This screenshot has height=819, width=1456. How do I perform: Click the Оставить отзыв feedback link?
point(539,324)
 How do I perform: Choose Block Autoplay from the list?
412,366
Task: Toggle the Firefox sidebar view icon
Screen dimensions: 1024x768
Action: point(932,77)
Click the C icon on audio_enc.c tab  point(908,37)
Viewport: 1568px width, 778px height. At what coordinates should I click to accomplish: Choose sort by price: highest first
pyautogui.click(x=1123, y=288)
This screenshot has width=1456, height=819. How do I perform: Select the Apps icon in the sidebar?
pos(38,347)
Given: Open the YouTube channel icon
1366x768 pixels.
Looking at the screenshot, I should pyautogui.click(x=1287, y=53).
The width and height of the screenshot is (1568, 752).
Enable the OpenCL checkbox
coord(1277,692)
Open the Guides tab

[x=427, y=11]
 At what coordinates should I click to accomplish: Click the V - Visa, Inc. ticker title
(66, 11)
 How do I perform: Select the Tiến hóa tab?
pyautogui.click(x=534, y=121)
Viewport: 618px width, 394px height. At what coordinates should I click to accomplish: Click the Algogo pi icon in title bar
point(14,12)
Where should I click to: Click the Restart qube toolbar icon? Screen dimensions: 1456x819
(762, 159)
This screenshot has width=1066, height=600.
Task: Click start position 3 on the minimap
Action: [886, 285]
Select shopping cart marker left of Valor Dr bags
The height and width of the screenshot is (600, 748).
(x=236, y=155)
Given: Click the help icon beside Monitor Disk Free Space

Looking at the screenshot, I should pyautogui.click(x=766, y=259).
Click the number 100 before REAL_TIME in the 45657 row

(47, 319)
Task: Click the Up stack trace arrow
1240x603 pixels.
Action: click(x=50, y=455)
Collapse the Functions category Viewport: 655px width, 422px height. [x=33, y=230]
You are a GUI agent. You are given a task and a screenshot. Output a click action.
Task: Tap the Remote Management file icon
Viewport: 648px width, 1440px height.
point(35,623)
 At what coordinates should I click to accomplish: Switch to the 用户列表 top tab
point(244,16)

==============================

_What to produce_
List each line in the records above that contains the string "Select", copying every such line in full. Match case exactly.

_Result of this task_
This screenshot has width=1456, height=819. How do I perform: Select the Apps icon in the sidebar?
 How do I perform: Select the Tiến hóa tab?
Select shopping cart marker left of Valor Dr bags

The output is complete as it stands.